Kim Goldman: "We've always said, and I still feel in the true essence of why we went after him for the civil case. It was never about the money, but at this point, for me it kind of has become that in the sense that, that's all I can take from him. And not that I care about the dollars, but for me it's like, you know, I want to paralyze him, you know?"
Fred Goldman: "Take something away from him."
Kim Goldman: "Take something away from him."
But mostly, the Goldmans focus on giving, as a way of paying tribute to Ron's memory. Fred, a salesman now living in Phoenix, has devoted himself to working for victim's rights, actively lobbying for new laws and greater protections for people affected by violent crime.
In addition to being a wife and new mother, Kim is the director of the California office of "Best Buddies", an organization that pairs mentally challenged kids with mentors. They both told us their advocacy work makes them feel more connected to Ron.
Kim shared a little story that said a lot about the kind of person Ron was, and the quiet way he gave to others.
Kim Goldman: "My brother was doing some volunteer work for some people with cerebral palsy, and would take some of the clients out , and he took them to McDonald's one day and the cashier behind the counter just kept saying to my brother, ‘What does she want for lunch? What do you think she's going to want to have?’ And he said, ‘I don't know, why don't you ask her.’ He treated them with dignity. And he being a friend to somebody and treating someone with respect and with just having no inhibitions about their disability or their whatever it might be just really makes a difference. So everyday when I go to work, I take a little bit of that with me and think."
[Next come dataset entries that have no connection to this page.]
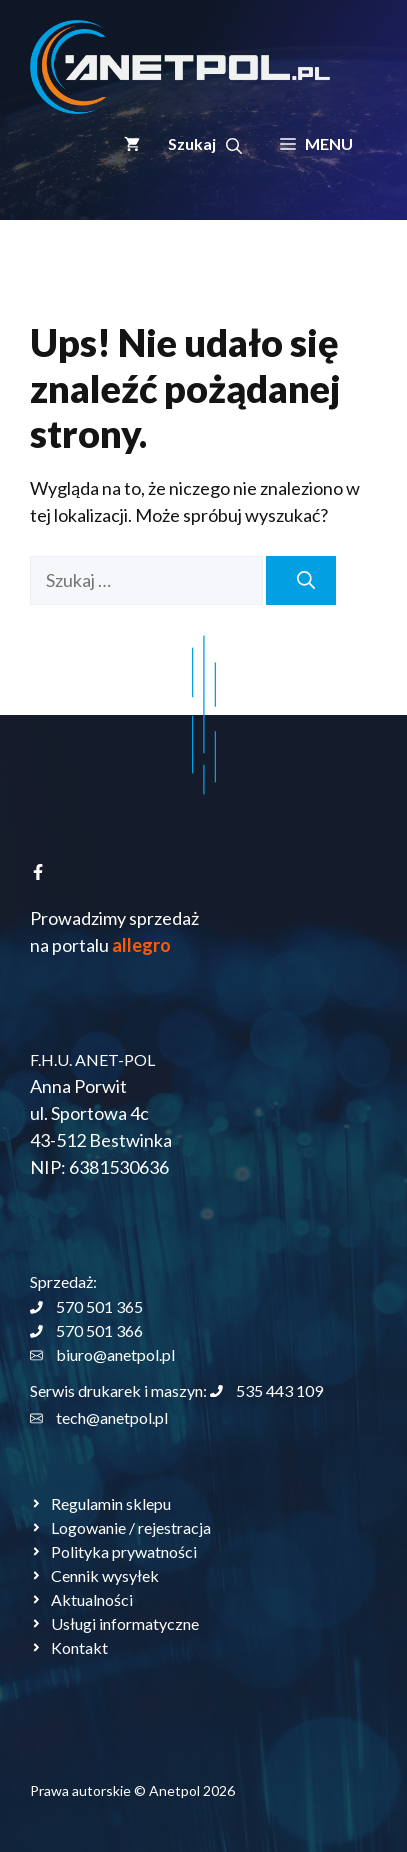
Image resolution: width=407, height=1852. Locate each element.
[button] (205, 144)
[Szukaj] (301, 580)
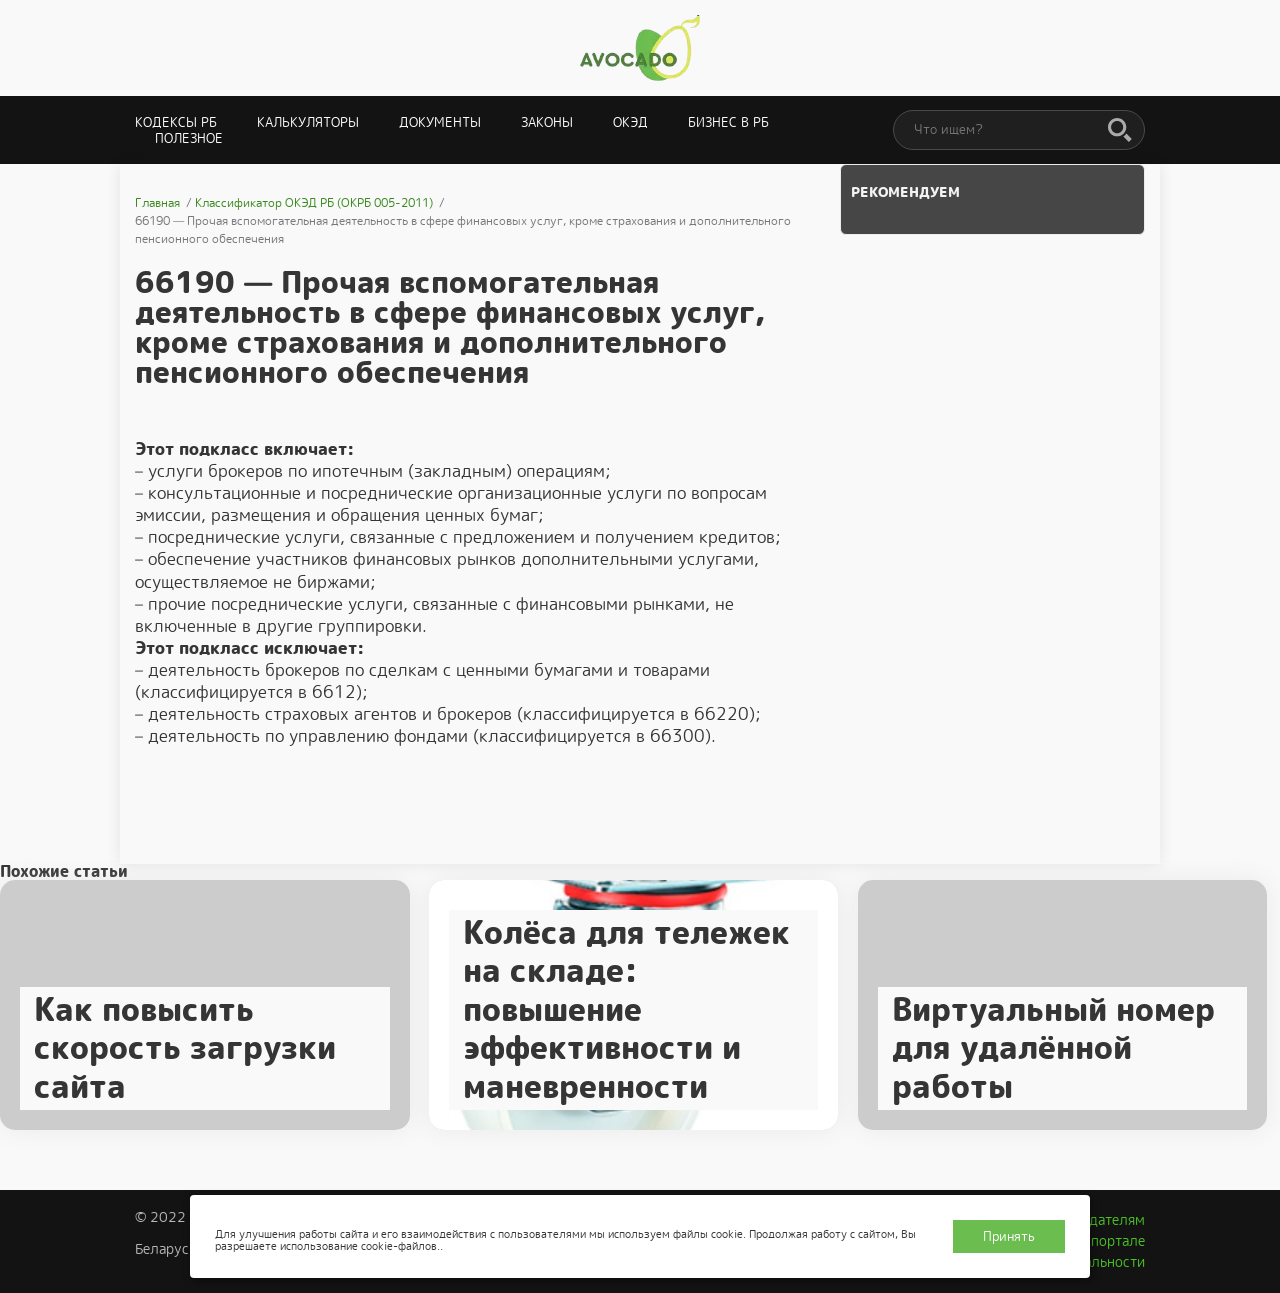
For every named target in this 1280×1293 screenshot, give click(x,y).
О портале (1111, 1241)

Phillips: "He personified that."
Kim Goldman: "Yeah."
Phillips: "Ron was doing a good deed, returning a pair of glasses, when he was murdered. What's his legacy?"
Fred Goldman: "Ron was a wonderful young man, a caring, loving sensitive young man. His legacy is that he'll always be remembered. I'm touched and saddened all at the same time when I'm occasionally --someone will come up to me and say to me, ‘You’re Ron's dad?’ Not, ‘Are you Fred Goldman?’ ‘Are you Ron's dad?’ And my answer is immediately yes. I am proud to know that he is remembered for, for being someone who cared."